Creating a connection to Azure Data Lake gen2 with Databricks
Essential in the Big Data universe, data lakes can be used in Azure. However, it is absolutely imperative to configure the service correctly to use it on a scalable and sustainable manner.
This article describes how to use Service Principal to integrate the authentication between Databricks and Data Lake and take the most out of these tools.
The creation of a Data Lake and the possibility of delivering value for businesses from a single database storage location via data processing tools, such as Databricks (Spark “as service”), is one of the most discussed topics today in the IT and Big Data universe.
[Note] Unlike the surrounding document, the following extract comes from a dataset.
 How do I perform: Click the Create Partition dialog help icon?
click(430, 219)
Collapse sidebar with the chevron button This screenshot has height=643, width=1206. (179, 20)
In the Azure environment, this can be done by creating a Data Lake using Azure Data Lake gen2 (ADLS) and processing gigabytes or even petabytes using a scalable architecture with Azure Databricks (ADB).
How to create a connection to ADLS gen2 with Azure Databricks? What’s the best practice? How to ensure the security of your Data Lake?
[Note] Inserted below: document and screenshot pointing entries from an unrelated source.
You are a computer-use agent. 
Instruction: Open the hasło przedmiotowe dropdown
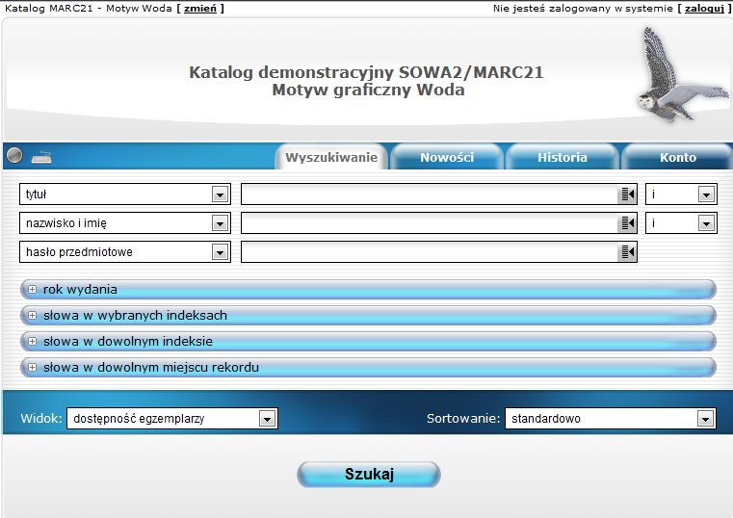[221, 252]
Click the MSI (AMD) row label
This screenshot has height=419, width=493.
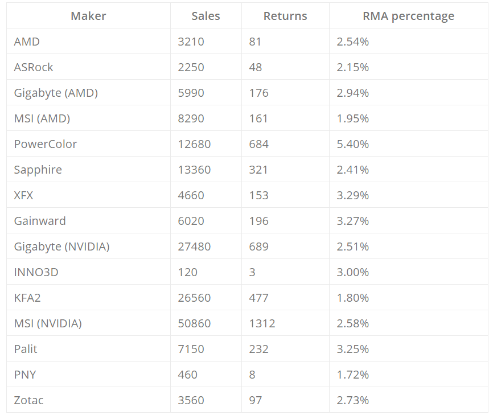point(42,118)
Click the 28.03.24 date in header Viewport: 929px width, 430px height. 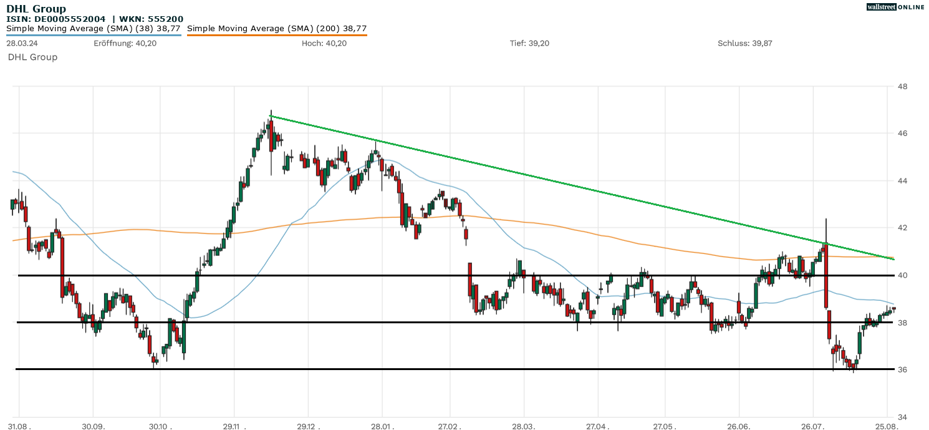(x=22, y=43)
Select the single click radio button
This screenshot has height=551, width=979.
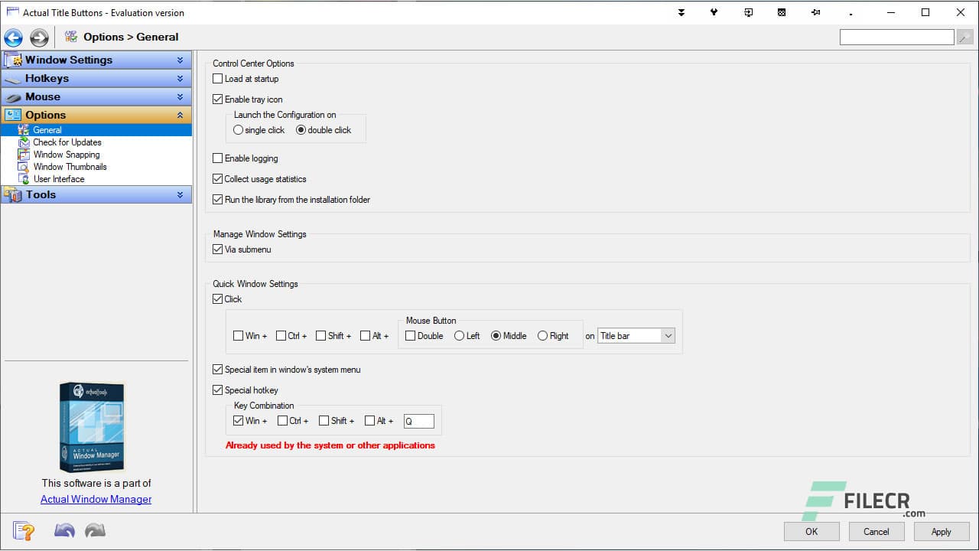click(238, 130)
First, let’s understand these tools better.
ADLS gen2 an ADB
- The ADLS gen2 is a “resource” of the Azure storage account that can be enabled at the time the account is created via the “hierarchical namespaces” flag.
- ADB is Databricks’ unified analytics platform that runs on Azure infrastructure, that is, all of its resources are similar to a standard implementation of Databricks. However, because it is enabled in Azure, its infrastructure is created on the account level see for additional details.
How do they communicate?
Basically, there are two ways to authenticate the connection between ADB and ADLS:
- Passthrough: The user’s credentials are sent from ADB to ADLS. To access the service, the user should have all necessary permissions. It is important to highlight that the permissions in ADLS can be associated with IAM (RBAC) and/or ACL.
- OAuth: An “application login” is configured on Databricks’s cluster or section and sent to ADLS so that all ADB’s users with this configuration will use the same parameters to access ADLS.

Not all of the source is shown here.